Installing and Configuring Koha's Zebra Plugin (for Koha 2.2.6)

Installing and Configuring Koha's Zebra Plugin (for Koha 2.2.6)

Joshua Ferraro (jmf AT liblime DOT com)
modified by Paul Poulain (paul@ AT koha-fr DOT org)

Introduction

Koha's Zebra plugin is a new feature with 2.2.6 that allows an otherwise ordinary rel_2_2 Koha to use Zebra for bibliographic data storage, search and retrieval. Why you would want to integrate Koha and Zebra is a topic for another document. This guide assumes you're sold on the idea, and already have some experience managing a Koha system. In it, we'll walk through the process of:

configuring your system
symlinking your installation environment to a 'dev-week' CVS repository
making needed changes to your Koha MySQL database
installing, configuring, and starting Zebra
importing your data

Before following this install document please refer to the “Installing Koha (2.2.6) on Debian Sarge” and the “Updating Koha” documents available from http://kohadocs.org. The assumption is that you've already got Koha 2.2.6 installed and a working knowledge of how to symlink a CVS working repository to your installation. If you don't know what that means, DON'T PROCEED. The Zebra integration adds quite a bit of complexity to the installation and maintenance of Koha, so be warned.

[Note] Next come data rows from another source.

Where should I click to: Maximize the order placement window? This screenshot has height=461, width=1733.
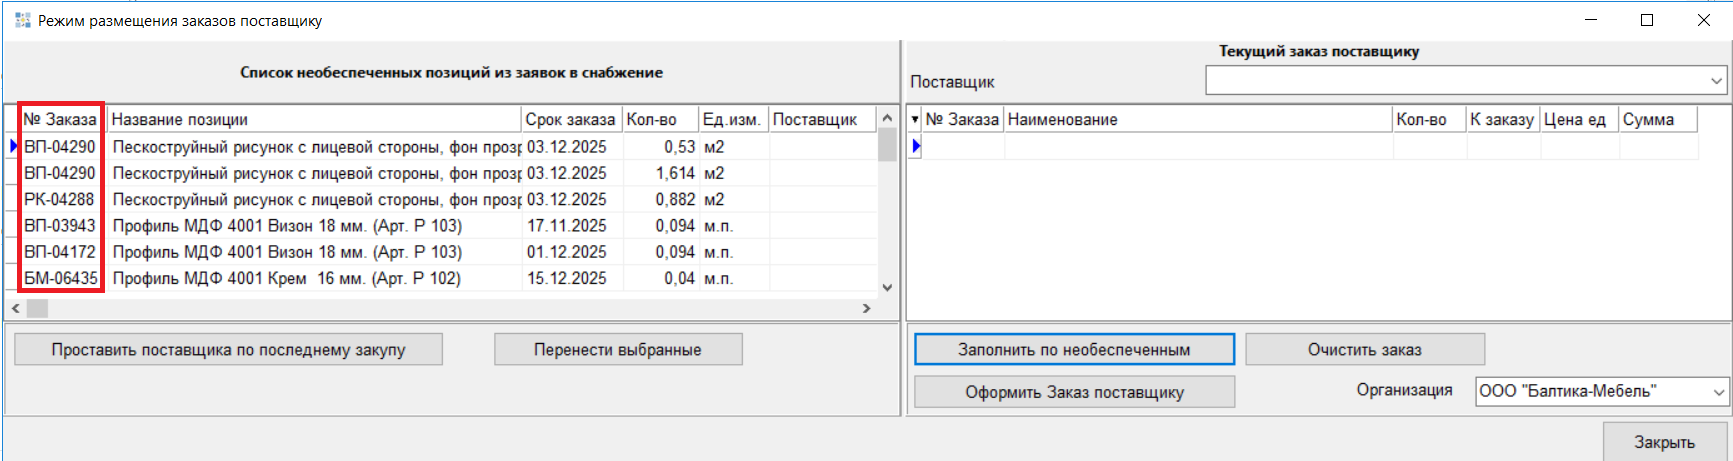pyautogui.click(x=1647, y=20)
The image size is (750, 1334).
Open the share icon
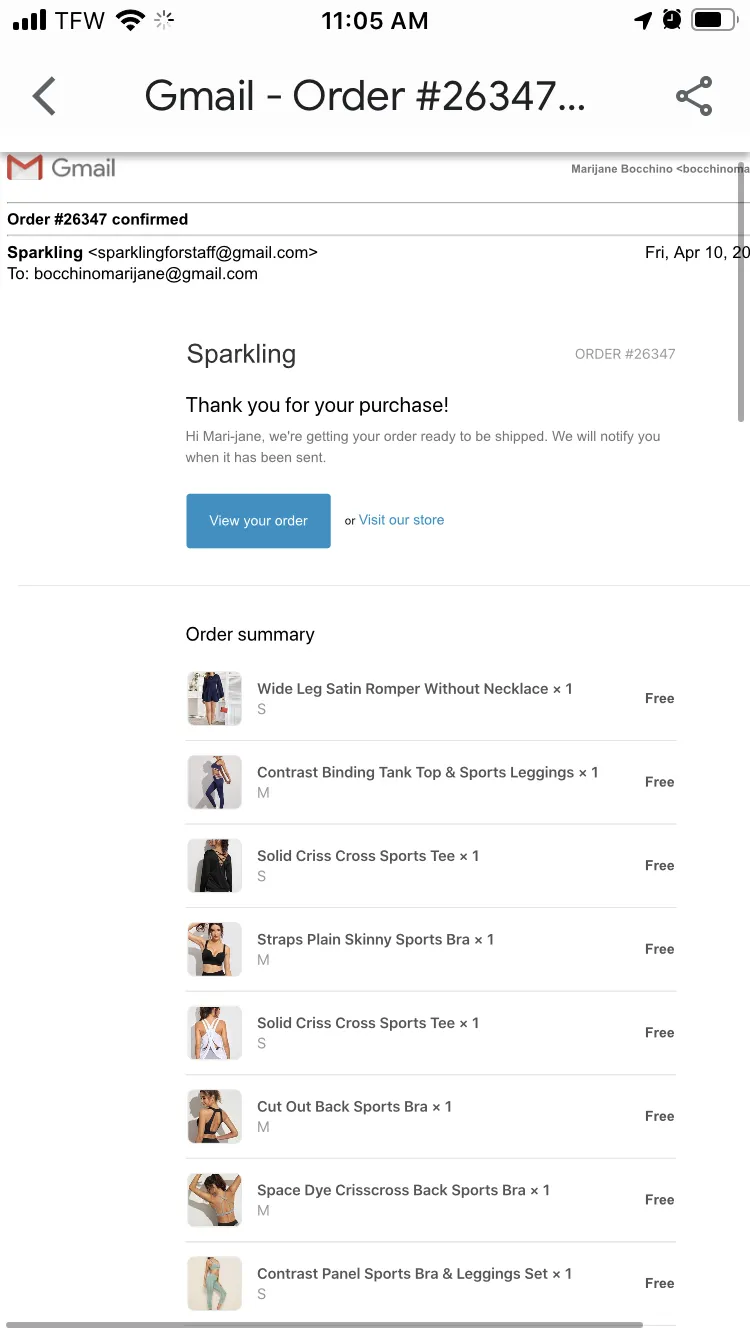[x=694, y=96]
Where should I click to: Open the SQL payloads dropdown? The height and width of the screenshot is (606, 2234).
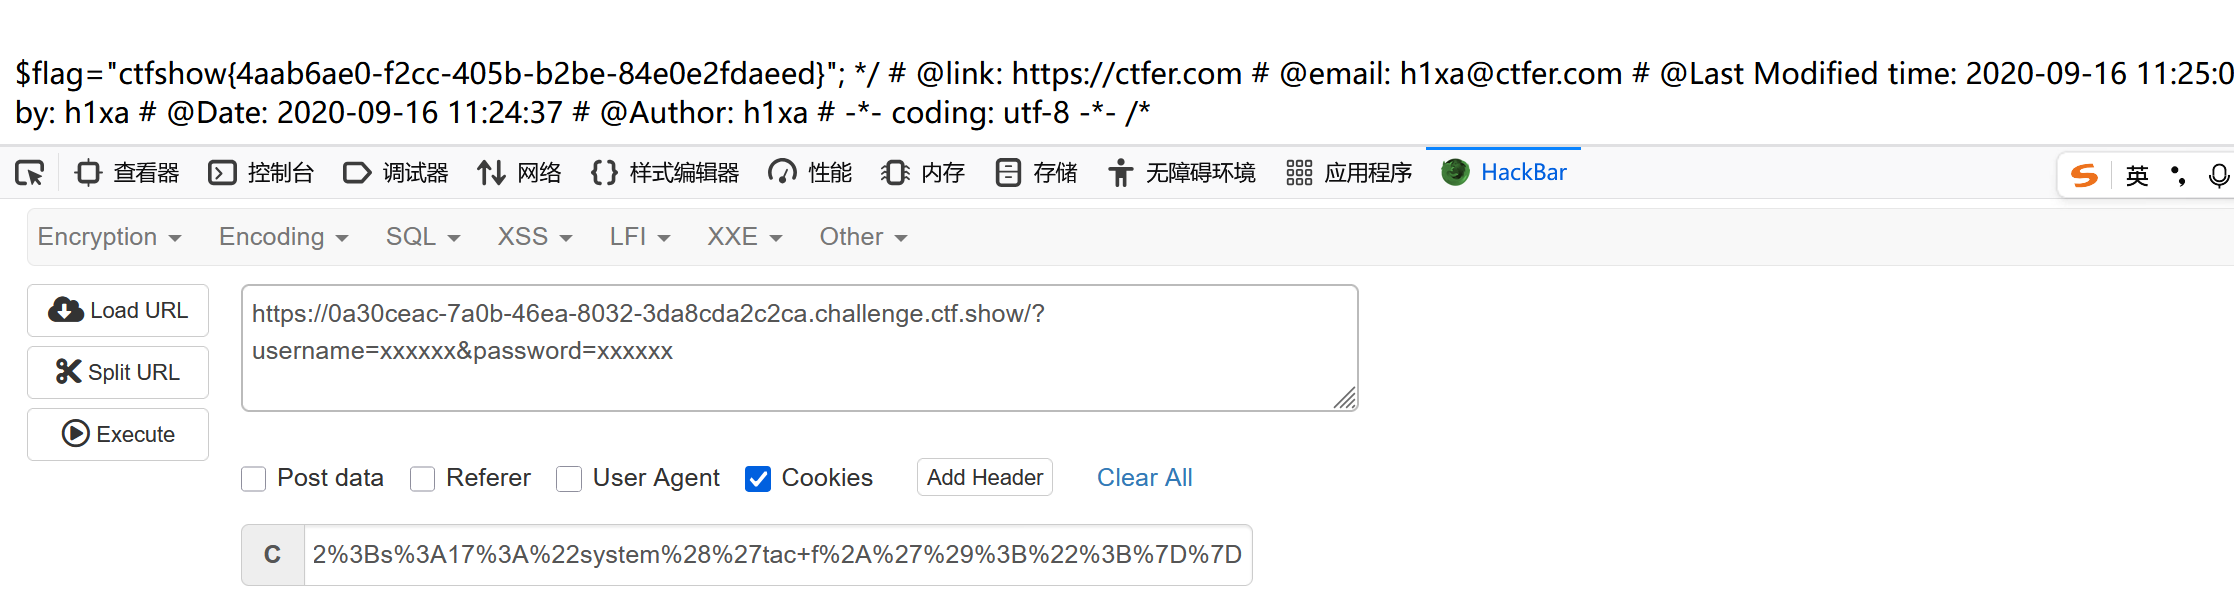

I also highly recommend you read over the Zebra docs at http://indexdata.dk/zebra if you're going to be managing a Zebra installation.

Finally, DO NOT perform these steps on a production system unless you have fully tested them on a test system and are comfortable with the process. Doing otherwise could lead to serious data and configuration loss. And of course, before doing anything, please back up your data.

Preparing the server for Zebra

Base Perl packages

MARC::Record

We have to install the MARC::Record module manually from SourceForge now as the CPAN version of MARC::Record isn't up-to-date.

cvs -z3 -d:pserver:anonymous@marcpm.cvs.sourceforge.net:/cvsroot/marcpm co -P marc-record cvs -z3 -d:pserver:anonymous@marcpm.cvs.sourceforge.net:/cvsroot/marcpm co -P marc-charset cvs -z3 -d:pserver:anonymous@marcpm.cvs.sourceforge.net:/cvsroot/marcpm co -P marc-lint cvs -z3 -d:pserver:anonymous@marcpm.cvs.sourceforge.net:/cvsroot/marcpm co -P marc-xml

cd marc-record perl Makefile.PL make make install

Install Yaz, Zebra, Net::Z3950::ZOOM

on Debian

Put the following in your /etc/apt/sources.list

  # for Yaz Toolkit 
  deb http://ftp.indexdata.dk/debian indexdata/sarge released 
  deb-src http://ftp.indexdata.dk/debian indexdata/sarge released

Now run

  # apt-get update && apt-get install idzebra

(yaz will automatically be installed as it's a dependency)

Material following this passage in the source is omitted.